4

The lightning-record-edit-form has a documented submit method that I assume can produce similar behavior to a click on a nested submit button. But I can't find any examples of this.

The documentation describes a fields argument for the submit method of:

Submits the form using an array of record fields or field IDs. The field ID is provisioned from @salesforce/schema/. Invoke this method only after the load event.

When no argument is supplied to submit, features like required field validation does not work. I'm not in a position to test right now so am wondering:

  • If the fields are hard-coded as the submit argument, does the expected behavior result?
  • Can the field names specified in the nested lightning-input-field elements be programmatically obtained? (I note that lightning-record-edit-form has a field-names property but that is documented as "Reserved for internal use. Names of the fields to include in the form.".)
2
  • Check the last section Overriding Default Behaviors, that first code example in aura recordEditForm docs. fields seems to be the event parameter that contains all the fields Commented Feb 5, 2020 at 22:03
  • It's incredibly frustrating that we're provided with the submit method to call from outside of lightning-record-edit-form but the behavior is inconsistent with including an input or a button inside of the component. 1) the field validations do not fire and 2) if you have a submit handler (onsubmit) it isn't called! Additionally, there's no mechanism to grab the fields from a lightning-record-edit-form unless you use a querySelector or the fields are set dynamically from the JS side of the component.
    – nbrown
    Commented Apr 2, 2021 at 12:45

2 Answers 2

12

I have run into this often since moving from Aura to lightning web components (LWC) and have found that the only solution is to hide a submit button on the form, and then call click on it from your JS method when desired.

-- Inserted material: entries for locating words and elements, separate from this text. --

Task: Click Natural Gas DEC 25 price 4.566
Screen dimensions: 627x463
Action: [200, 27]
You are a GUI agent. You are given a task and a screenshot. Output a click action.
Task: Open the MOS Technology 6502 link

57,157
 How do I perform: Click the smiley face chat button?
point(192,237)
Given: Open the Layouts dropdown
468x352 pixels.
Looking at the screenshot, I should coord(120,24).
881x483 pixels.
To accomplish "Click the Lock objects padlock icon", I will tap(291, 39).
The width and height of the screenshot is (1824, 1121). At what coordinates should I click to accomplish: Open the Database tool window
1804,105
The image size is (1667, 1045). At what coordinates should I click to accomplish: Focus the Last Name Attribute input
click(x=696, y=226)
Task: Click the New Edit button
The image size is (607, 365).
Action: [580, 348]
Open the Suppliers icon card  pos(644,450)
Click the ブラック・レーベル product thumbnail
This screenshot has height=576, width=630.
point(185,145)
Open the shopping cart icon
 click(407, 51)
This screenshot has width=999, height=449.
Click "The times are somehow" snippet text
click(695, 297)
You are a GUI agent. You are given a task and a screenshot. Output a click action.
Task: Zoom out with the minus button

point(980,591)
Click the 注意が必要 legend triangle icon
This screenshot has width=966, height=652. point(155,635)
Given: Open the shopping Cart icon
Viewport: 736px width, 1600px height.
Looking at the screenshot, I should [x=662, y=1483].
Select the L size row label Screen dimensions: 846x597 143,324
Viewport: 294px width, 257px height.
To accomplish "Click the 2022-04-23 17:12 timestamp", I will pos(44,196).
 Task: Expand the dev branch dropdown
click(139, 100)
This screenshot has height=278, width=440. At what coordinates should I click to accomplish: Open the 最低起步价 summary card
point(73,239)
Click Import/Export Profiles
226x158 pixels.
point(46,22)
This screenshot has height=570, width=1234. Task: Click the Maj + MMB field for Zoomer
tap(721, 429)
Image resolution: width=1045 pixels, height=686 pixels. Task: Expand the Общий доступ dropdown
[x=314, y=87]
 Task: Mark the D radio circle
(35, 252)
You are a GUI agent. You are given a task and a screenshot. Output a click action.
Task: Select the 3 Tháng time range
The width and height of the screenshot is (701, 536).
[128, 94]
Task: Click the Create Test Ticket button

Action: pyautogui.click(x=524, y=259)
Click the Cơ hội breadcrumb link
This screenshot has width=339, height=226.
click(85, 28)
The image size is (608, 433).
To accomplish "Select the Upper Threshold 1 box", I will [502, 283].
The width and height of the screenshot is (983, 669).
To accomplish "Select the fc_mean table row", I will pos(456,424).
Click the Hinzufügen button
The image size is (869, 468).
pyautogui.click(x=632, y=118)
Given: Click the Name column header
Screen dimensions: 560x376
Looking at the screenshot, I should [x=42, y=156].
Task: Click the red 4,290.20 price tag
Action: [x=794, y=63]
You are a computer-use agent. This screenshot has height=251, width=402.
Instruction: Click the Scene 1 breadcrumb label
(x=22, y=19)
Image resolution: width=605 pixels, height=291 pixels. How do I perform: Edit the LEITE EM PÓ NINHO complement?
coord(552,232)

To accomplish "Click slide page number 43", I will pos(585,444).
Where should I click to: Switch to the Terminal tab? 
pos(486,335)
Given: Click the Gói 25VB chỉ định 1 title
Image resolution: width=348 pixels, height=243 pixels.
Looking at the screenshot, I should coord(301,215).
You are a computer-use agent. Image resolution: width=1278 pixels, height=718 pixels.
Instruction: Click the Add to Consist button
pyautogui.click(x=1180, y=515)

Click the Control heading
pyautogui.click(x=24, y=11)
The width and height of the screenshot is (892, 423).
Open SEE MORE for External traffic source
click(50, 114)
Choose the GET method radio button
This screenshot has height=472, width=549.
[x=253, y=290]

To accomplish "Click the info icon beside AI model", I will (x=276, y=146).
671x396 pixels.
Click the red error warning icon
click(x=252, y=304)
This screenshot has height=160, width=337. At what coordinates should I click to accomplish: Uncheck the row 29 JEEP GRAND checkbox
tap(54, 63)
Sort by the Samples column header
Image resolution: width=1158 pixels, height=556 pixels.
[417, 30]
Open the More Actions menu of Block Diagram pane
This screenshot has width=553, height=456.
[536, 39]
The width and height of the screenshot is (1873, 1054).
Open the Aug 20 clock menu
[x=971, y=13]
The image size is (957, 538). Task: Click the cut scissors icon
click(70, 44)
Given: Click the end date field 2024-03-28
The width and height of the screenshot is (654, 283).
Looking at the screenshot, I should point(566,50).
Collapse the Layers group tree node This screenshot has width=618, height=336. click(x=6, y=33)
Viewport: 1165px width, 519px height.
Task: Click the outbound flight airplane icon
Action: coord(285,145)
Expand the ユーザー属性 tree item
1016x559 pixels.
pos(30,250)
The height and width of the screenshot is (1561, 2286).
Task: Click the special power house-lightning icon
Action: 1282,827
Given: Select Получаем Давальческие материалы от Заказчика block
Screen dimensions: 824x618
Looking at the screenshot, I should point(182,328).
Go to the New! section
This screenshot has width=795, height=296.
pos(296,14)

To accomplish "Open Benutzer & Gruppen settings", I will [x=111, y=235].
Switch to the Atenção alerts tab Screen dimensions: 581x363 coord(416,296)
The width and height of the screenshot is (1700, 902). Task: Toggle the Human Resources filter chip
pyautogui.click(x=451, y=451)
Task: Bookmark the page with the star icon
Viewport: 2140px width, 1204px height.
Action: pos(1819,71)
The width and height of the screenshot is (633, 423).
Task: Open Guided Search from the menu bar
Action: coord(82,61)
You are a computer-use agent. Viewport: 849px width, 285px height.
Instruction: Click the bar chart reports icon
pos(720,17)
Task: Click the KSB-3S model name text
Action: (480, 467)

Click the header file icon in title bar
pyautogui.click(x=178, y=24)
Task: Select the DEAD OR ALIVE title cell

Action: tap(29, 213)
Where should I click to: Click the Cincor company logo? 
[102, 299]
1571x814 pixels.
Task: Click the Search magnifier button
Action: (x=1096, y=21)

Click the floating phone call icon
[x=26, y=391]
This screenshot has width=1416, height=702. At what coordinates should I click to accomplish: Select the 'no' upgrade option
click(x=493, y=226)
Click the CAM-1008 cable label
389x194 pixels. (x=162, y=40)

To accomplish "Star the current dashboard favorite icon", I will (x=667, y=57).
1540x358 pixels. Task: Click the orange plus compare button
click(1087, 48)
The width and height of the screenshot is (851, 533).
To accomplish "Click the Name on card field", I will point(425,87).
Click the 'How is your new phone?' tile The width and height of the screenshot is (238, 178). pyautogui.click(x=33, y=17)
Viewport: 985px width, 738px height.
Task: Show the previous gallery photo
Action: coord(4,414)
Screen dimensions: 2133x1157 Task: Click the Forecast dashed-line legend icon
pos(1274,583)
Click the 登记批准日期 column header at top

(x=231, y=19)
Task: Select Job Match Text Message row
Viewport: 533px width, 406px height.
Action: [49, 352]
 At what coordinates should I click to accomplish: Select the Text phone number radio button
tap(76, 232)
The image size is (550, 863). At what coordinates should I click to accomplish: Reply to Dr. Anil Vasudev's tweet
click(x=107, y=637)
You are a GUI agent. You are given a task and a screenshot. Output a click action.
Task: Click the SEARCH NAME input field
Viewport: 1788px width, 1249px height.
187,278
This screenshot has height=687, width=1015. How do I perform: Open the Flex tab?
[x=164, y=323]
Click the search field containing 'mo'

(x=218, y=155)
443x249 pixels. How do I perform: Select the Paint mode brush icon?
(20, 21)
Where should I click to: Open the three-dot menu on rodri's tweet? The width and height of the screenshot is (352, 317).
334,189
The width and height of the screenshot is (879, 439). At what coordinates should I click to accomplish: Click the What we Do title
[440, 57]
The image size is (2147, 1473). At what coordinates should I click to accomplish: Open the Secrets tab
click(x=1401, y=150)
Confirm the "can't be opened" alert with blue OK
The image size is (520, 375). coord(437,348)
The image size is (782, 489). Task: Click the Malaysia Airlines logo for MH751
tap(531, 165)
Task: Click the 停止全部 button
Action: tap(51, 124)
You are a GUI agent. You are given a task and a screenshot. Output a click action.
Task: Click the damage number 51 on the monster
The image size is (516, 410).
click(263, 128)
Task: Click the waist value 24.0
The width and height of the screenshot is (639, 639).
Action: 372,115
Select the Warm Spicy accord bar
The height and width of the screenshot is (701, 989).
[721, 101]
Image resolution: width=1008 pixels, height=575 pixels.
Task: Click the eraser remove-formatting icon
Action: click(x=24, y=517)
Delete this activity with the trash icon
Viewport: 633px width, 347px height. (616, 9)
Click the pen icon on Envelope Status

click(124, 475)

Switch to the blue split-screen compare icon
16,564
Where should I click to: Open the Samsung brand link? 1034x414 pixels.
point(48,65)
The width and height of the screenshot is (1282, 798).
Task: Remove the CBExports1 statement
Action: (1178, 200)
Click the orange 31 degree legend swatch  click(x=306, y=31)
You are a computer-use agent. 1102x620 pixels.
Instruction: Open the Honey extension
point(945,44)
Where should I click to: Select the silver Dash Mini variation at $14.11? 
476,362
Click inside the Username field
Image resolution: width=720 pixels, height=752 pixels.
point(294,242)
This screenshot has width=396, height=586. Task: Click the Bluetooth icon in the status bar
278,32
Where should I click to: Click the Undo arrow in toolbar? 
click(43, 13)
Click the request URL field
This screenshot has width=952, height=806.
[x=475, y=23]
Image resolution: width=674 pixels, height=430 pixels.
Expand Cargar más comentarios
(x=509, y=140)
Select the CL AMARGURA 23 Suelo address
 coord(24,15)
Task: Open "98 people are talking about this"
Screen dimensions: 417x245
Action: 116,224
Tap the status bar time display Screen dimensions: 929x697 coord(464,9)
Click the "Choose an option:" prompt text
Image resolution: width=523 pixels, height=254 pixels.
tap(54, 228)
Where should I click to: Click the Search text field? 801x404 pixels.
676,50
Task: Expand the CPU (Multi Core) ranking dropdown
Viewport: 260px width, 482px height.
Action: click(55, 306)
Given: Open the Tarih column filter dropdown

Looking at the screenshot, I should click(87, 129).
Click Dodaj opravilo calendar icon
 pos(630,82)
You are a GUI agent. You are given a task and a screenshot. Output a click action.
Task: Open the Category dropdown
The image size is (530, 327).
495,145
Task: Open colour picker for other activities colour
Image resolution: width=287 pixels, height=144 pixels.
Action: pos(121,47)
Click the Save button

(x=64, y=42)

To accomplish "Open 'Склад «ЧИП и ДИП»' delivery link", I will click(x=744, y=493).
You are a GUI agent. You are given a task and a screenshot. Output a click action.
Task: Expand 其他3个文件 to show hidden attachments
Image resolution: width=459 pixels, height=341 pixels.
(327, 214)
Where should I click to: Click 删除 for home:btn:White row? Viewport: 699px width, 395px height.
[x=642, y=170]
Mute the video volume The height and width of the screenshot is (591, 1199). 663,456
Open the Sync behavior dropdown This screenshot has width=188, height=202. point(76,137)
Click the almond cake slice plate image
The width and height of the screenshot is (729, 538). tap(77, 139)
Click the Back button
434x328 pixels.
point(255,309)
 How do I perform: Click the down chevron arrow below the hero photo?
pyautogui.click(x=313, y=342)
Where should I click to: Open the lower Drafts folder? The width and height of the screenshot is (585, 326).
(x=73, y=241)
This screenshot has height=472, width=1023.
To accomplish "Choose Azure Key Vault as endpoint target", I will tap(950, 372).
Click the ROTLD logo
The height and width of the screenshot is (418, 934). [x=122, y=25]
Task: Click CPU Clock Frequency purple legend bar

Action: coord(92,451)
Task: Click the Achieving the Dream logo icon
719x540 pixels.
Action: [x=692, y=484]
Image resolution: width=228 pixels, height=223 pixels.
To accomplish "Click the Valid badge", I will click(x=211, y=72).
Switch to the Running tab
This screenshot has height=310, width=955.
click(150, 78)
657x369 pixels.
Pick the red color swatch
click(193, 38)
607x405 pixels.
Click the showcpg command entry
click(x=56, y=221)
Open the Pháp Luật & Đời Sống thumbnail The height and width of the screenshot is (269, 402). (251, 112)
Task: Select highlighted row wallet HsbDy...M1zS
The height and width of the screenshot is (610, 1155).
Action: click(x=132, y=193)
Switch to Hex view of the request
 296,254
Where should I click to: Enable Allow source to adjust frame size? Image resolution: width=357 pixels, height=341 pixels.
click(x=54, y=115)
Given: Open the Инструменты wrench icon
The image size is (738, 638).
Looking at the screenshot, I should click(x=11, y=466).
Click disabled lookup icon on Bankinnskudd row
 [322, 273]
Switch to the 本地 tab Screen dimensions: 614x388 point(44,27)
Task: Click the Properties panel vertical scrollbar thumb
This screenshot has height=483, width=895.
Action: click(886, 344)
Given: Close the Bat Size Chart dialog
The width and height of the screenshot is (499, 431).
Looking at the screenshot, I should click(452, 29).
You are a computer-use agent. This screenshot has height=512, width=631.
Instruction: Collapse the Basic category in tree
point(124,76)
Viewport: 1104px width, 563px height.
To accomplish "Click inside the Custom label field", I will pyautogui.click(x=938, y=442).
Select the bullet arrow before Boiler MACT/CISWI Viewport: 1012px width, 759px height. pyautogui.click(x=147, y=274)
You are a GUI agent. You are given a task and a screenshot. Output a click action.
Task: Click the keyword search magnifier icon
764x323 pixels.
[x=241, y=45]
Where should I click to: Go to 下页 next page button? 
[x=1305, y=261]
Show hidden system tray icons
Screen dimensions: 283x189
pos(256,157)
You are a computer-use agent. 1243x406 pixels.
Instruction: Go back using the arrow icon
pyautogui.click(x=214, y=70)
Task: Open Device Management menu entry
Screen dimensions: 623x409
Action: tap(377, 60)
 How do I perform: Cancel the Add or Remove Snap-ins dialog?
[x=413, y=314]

A very basic example of this would look like this:

HTML

<template>
   <lightning-spinner if:false={rendered} 
                      alternative-text="loading..." 
                      variant="brand" 
                     size="small" >
   </lightning-spinner>
   <template if:true={rendered}>
       <lightning-record-edit-form onsubmit={handleSubmit}
                                   object-api-name="Account" >
            <lightning-messages></lightning-messages>
            <lightning-input-field field-name="Name" ></lightning-input-field>
            <input type="submit" class="hidden" />
        </lightning-record-edit-form>
        <lightning-button onclick={submitMyformProgramatically} 
                          variant="brand" 
                          label="Click me" >
         </lightning-button>
    </template>
</template>

JS

import { LightningElement, track} from 'lwc';

export default class App extends LightningElement {

  @track 
  rendered = false;

  connectedCallback(){
     this.rendered = true;
  }

  submitMyformProgramatically(){
     const btn = this.template.querySelector( ".hidden" );

     if( btn ){ 
        btn.click();
     }
  }

  handleFormSubmit( event ){
     const fields = event.detail.fields;
     console.log( "Fields: ", fields );
  }

}

CSS

.hidden {
    display: none;
}

in this example, a simple click of the external button will submit this form programatically by locating the button on the form and clicking it.

In Aura lightning:recordEditform, you used to be able to set an aura:id on the form and simply call submit from your JS, but that doesn't work in the new LWC lightning-record-edit-form

4
  • 1
    Thanks Ronnie, I didn't want to resort to that if there was a cleaner but more obscure way to do it.
    – Keith C
    Commented Feb 6, 2020 at 8:18
  • 1
    I looked for something documented, found nothing. I too wanted a different way.
    – Ronnie
    Commented Feb 6, 2020 at 13:00
  • 2
    Nested button it shall be...
    – Keith C
    Commented Feb 6, 2020 at 17:51
  • 2
    worked perfectly, I just found in time; I was about to spend too much effort in rebuilding the form
    – GirishP
    Commented Sep 15, 2020 at 2:35
2

You can call the submit method of the record-edit-form component directly. It is much cleaner than hiding a button.

this.template.querySelector('lightning-record-edit-form').submit();
2
  • In my testing, that was not directly equivalent... but I can't remember what the difference was.
    – Keith C
    Commented Dec 1, 2020 at 21:04
  • 5
    Trouble with this approach is that it does not trigger the onsubmit event.